There is no good reason to abandon the Chevron deference, a landmark Supreme Court decision in place for 40 years that says courts must defer to federal agencies’ expertise in interpreting laws, according to an expert on administrative law and regulatory reform at Washington University in St. Louis.

Ronald Levin

In 1984, the Supreme Court decided in Chevron v. Natural Resources Defense Council that courts should give broad deference to a federal agency’s reasonable interpretation of ambiguous statutes. After oral arguments before the court on Jan. 17 in two cases brought against the National Marine Fisheries Service, it’s unclear whether the decision, also known as the Chevron doctrine, will survive as it stands.

“Agencies have huge advantages over courts in terms of familiarity with technical subject matter, experience with how various solutions have worked out in practice and answerability to the political process,” said Ronald Levin, the William R. Orthwein Distinguished Professor of Law, who has testified before Congress on regulatory reform issues.

“Insofar as a regulatory statute is ambiguous, it makes sense for courts to assume that Congress would have preferred for judges to rely on administrative interpretations in order to benefit from those comparative advantages, and that is what Chevron does,” Levin said.

Replacing Chevron with an entirely new regime would be disruptive, he said.

“Opponents of Chevron attack it by exaggerating its constraints on judges, but the reality is that the doctrine incorporates multiple qualifiers and exceptions that allow judges to head off administrative actions that are unreasonable or plainly unlawful,” Levin said.

Overturning the doctrine would have far-reaching implications across the federal government, in areas as varied as health, technology, workplace safety and more. Agencies frequently use experts to interpret and implement federal laws.

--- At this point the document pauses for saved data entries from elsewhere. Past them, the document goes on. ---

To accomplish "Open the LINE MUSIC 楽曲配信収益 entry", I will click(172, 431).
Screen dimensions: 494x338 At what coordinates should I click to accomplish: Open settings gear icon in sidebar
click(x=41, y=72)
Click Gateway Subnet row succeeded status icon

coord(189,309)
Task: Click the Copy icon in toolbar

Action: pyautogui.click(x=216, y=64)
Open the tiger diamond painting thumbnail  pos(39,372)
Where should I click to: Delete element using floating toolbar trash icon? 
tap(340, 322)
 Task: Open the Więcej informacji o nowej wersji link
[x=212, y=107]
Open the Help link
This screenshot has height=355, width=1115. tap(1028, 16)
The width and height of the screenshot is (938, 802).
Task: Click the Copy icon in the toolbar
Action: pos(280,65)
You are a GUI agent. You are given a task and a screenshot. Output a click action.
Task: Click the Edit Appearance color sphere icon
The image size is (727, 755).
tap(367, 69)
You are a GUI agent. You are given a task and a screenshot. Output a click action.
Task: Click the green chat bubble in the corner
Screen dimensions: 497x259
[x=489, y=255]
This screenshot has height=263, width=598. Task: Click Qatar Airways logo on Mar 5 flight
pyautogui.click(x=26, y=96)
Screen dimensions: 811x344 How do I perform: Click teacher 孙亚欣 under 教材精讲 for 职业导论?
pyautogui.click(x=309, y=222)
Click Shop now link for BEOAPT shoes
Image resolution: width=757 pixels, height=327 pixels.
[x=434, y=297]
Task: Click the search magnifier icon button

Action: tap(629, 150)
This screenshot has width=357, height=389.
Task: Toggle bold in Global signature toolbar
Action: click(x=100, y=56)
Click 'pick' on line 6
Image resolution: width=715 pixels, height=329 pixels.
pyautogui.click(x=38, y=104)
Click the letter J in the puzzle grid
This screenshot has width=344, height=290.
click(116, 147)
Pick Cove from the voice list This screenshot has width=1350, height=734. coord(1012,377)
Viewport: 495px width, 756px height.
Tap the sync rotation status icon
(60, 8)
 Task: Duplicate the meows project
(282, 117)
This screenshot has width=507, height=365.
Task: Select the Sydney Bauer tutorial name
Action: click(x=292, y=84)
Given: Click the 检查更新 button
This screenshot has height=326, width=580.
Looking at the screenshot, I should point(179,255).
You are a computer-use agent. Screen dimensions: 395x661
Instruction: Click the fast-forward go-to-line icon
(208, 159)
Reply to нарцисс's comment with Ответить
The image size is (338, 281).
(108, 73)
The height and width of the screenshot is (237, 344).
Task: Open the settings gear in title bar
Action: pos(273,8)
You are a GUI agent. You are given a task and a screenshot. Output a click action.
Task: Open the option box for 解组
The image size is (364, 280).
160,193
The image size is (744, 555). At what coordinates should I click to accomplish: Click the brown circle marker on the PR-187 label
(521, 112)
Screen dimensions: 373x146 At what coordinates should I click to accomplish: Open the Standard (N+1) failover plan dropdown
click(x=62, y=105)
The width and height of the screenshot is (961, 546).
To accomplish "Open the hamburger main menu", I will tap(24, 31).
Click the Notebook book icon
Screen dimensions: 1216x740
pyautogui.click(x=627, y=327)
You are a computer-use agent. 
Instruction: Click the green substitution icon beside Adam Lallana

“Artificial intelligence is a good example of a social challenge that Congress cannot handle entirely on its own,” Levin said. “The problems are complex and rapidly changing. Even if Congress were functioning effectively — which it currently is not — it would have to rely heavily on implementation decisions by either agencies or courts. Between the two, agencies are in a better position to take primary responsibility for managing this development.”

A decision in the case is expected later this year.